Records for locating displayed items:
━━━━━━━━━━━━━━━━

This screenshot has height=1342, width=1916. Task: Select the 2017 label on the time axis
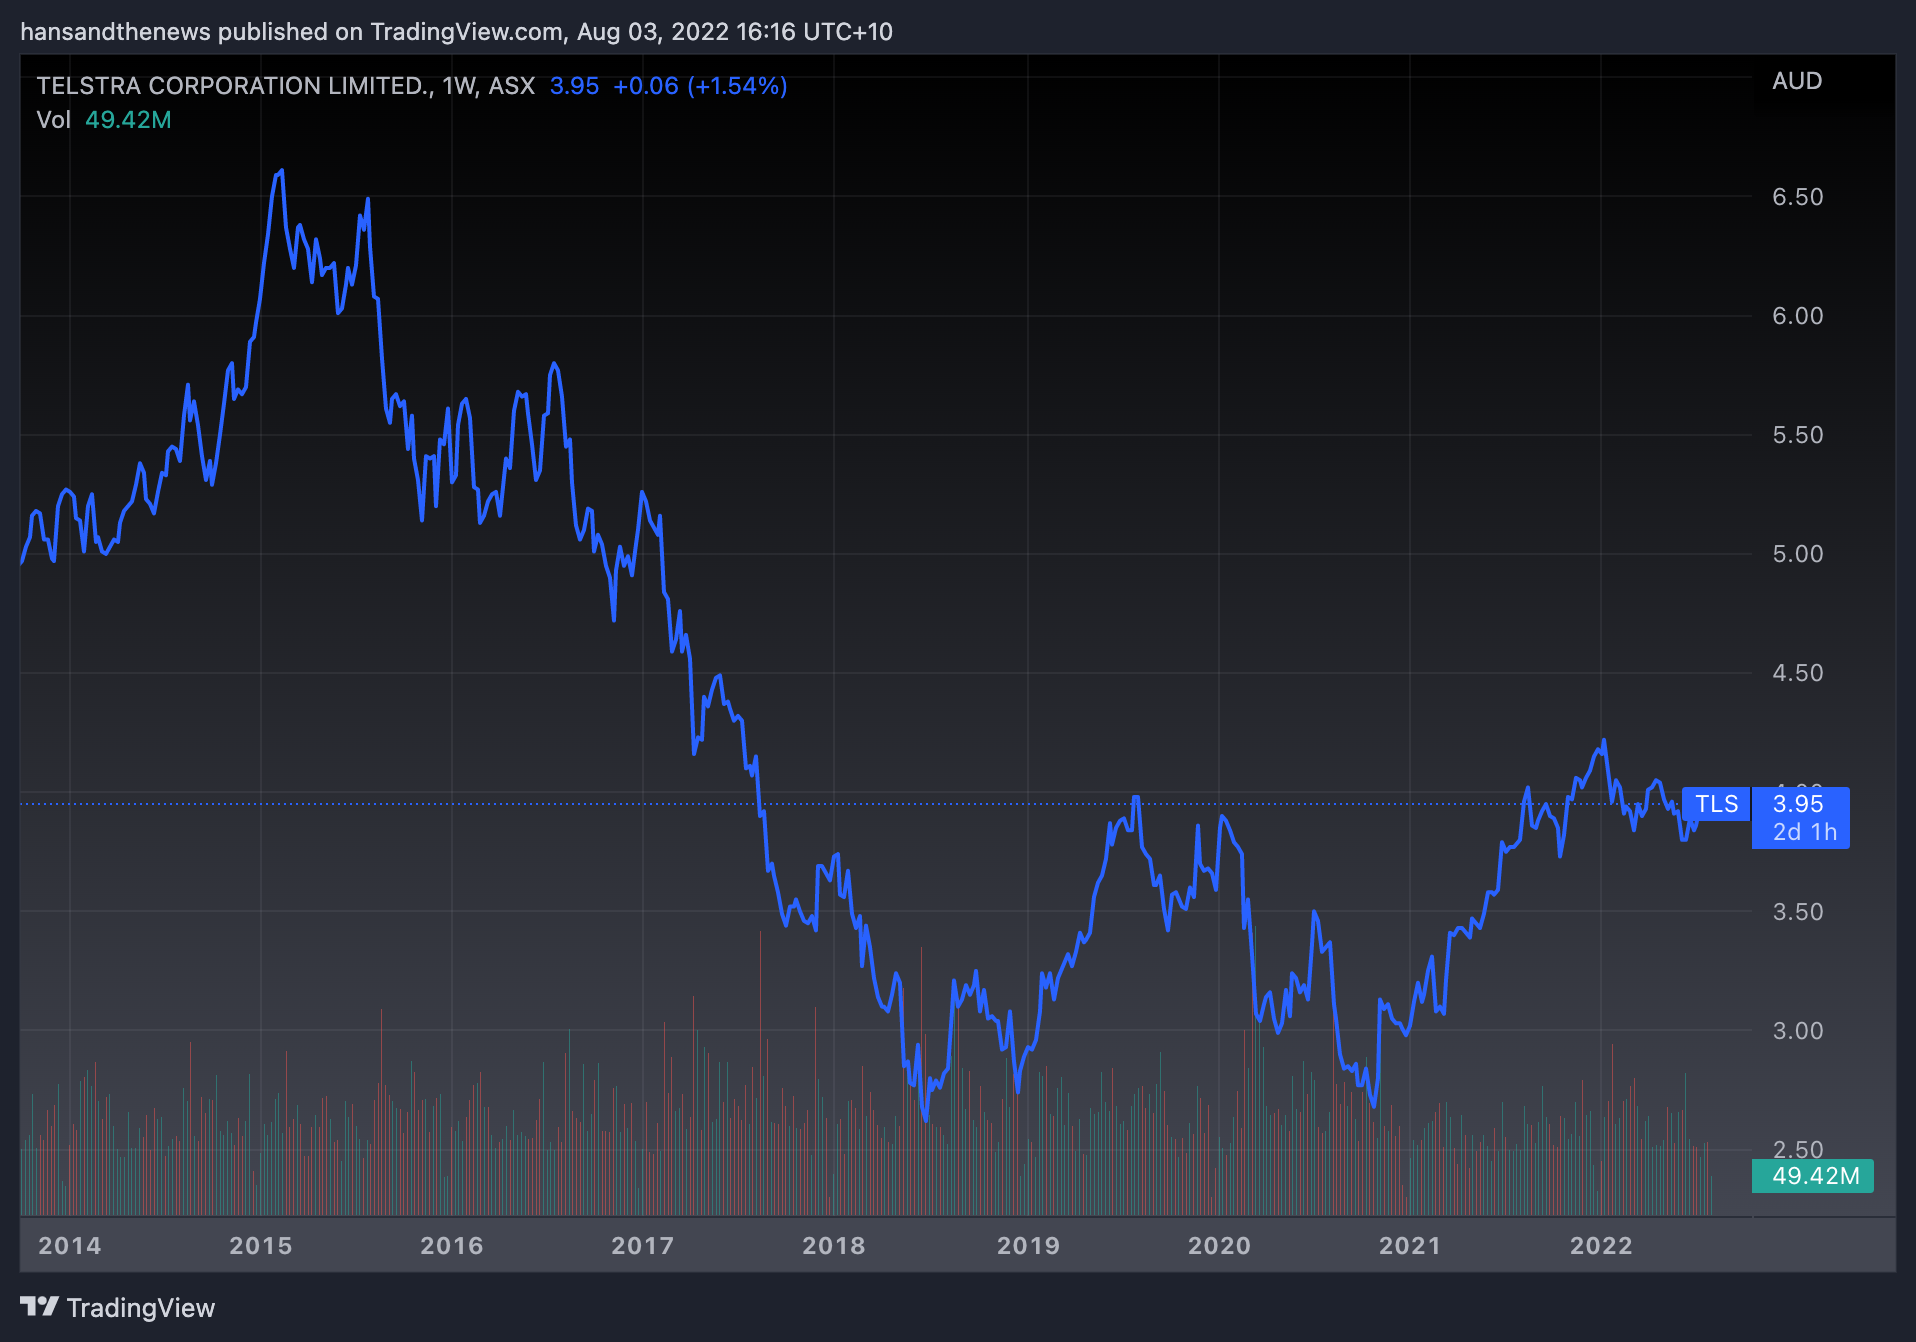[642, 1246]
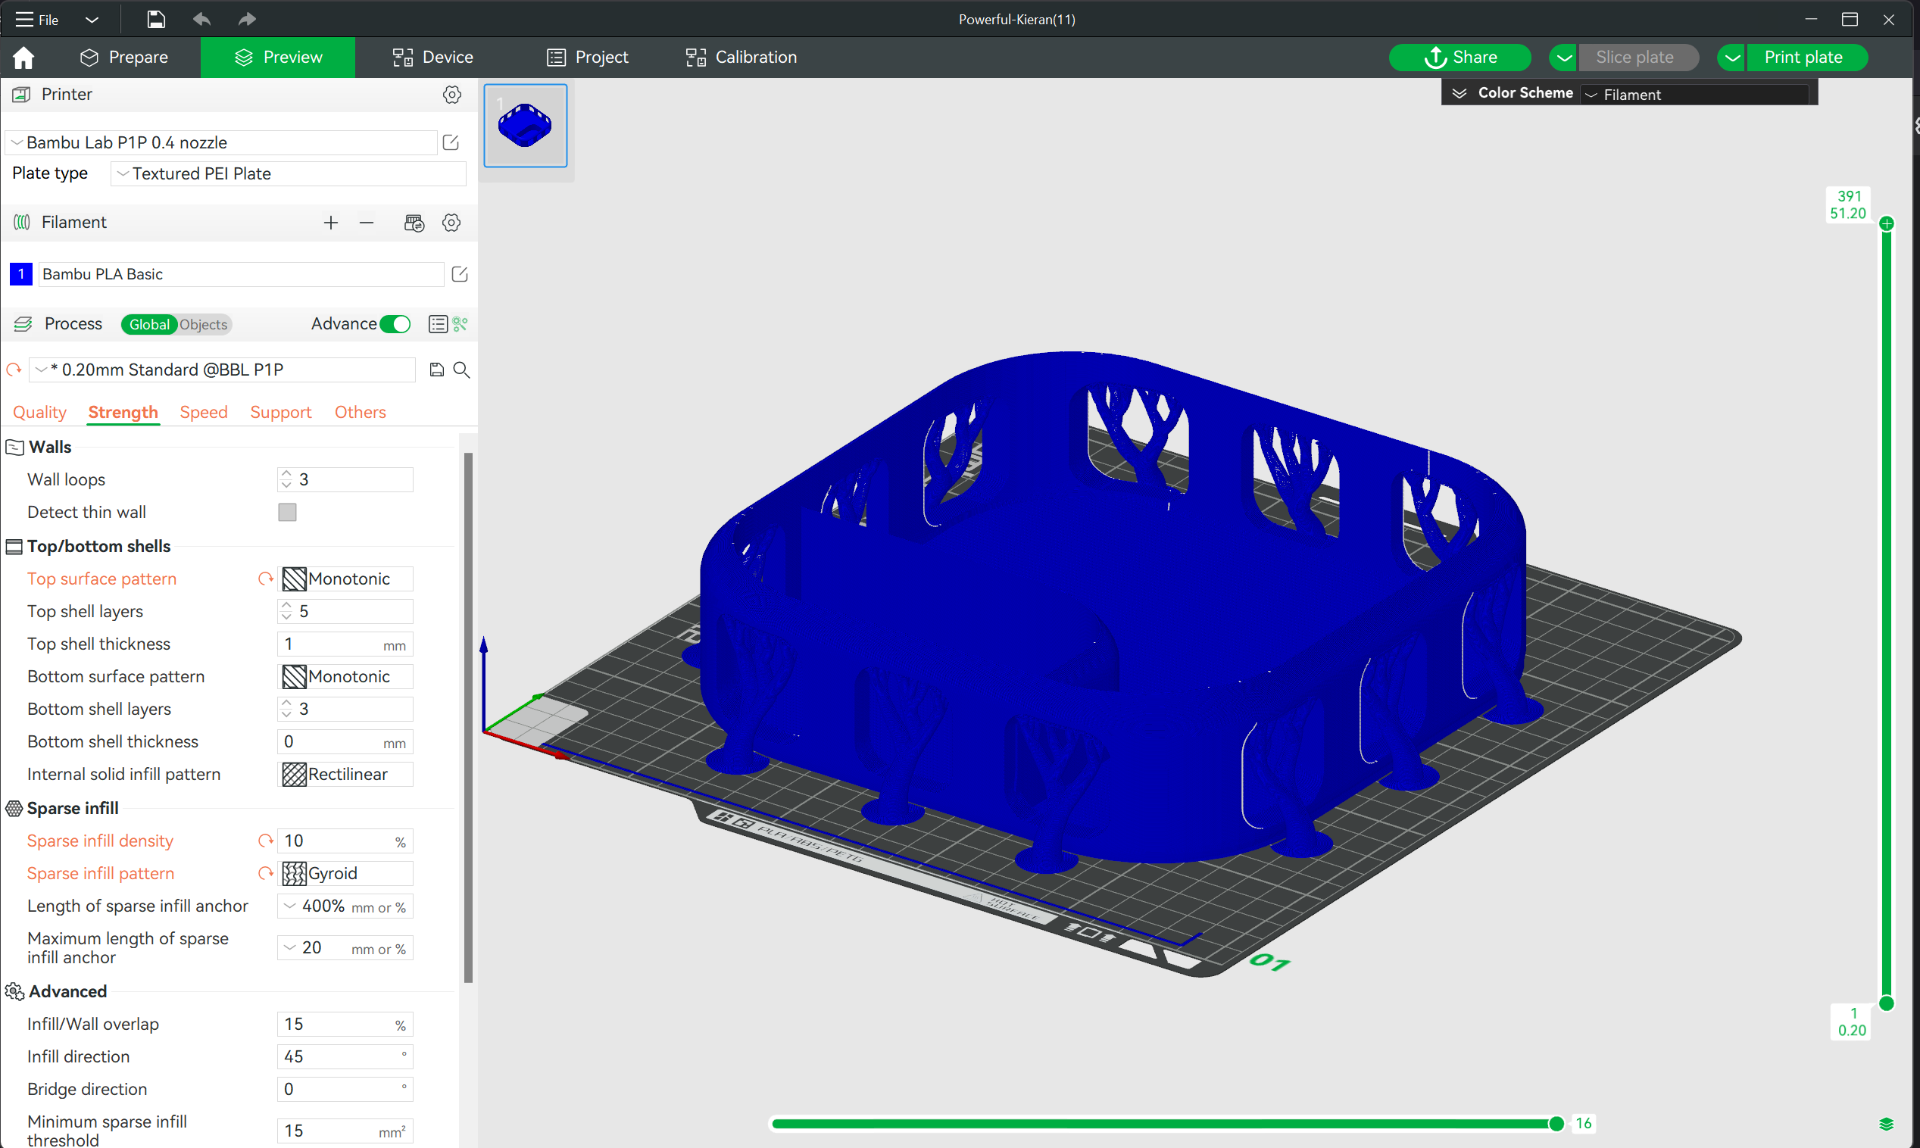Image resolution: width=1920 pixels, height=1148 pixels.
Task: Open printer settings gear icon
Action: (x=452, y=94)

━━━━━━━━━━━━━━━━

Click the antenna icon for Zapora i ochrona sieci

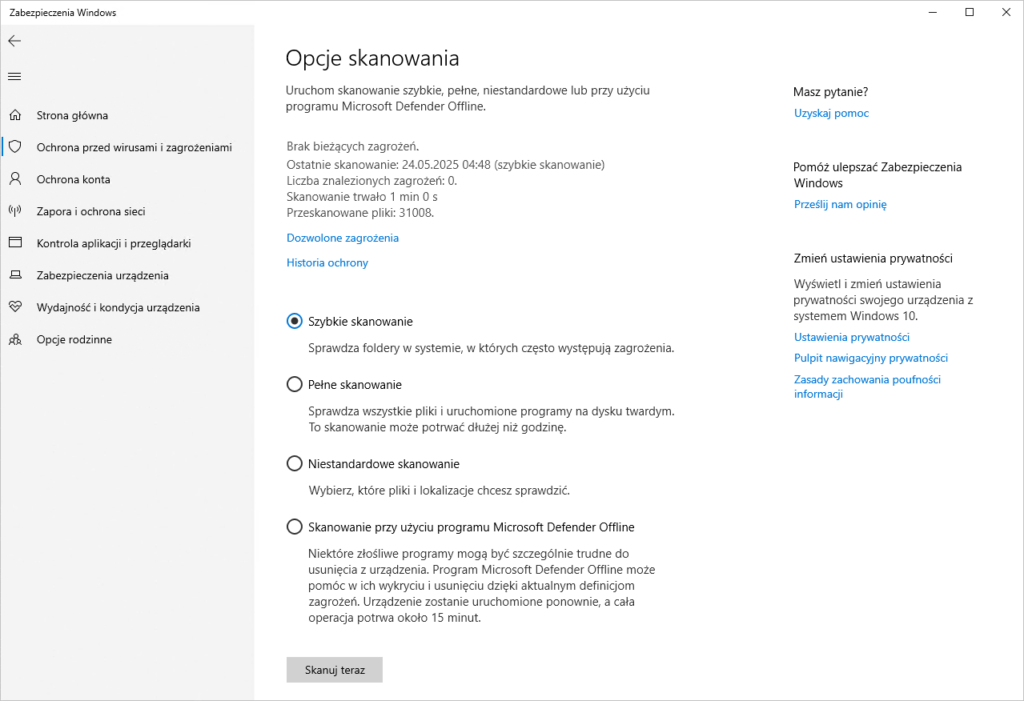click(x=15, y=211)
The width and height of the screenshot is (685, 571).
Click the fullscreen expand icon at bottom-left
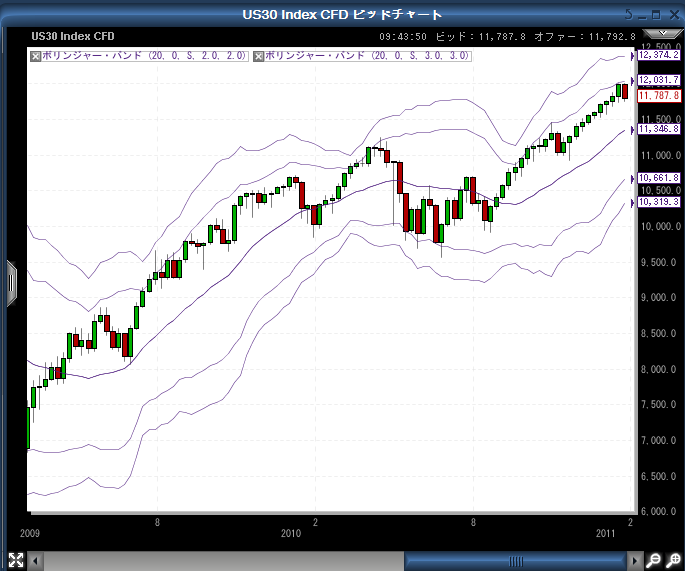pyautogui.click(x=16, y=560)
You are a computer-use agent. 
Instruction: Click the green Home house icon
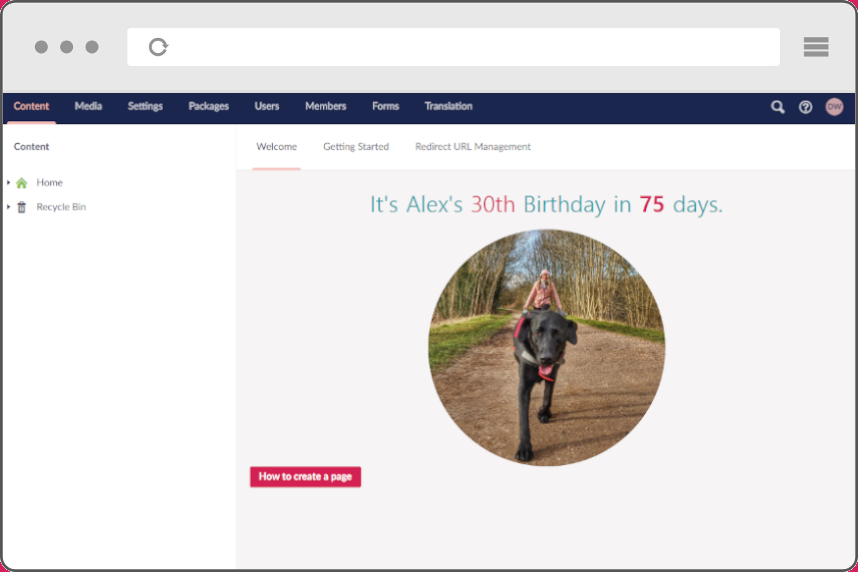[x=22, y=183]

━━━━━━━━━━━━━━━━

Print again the lines from the line containing "You are a computer-use agent." through the line containing "[x=22, y=183]", both included, and leave the pictures out.

**ANSWER TO THIS TASK:**
You are a computer-use agent. 
Instruction: Click the green Home house icon
[x=22, y=183]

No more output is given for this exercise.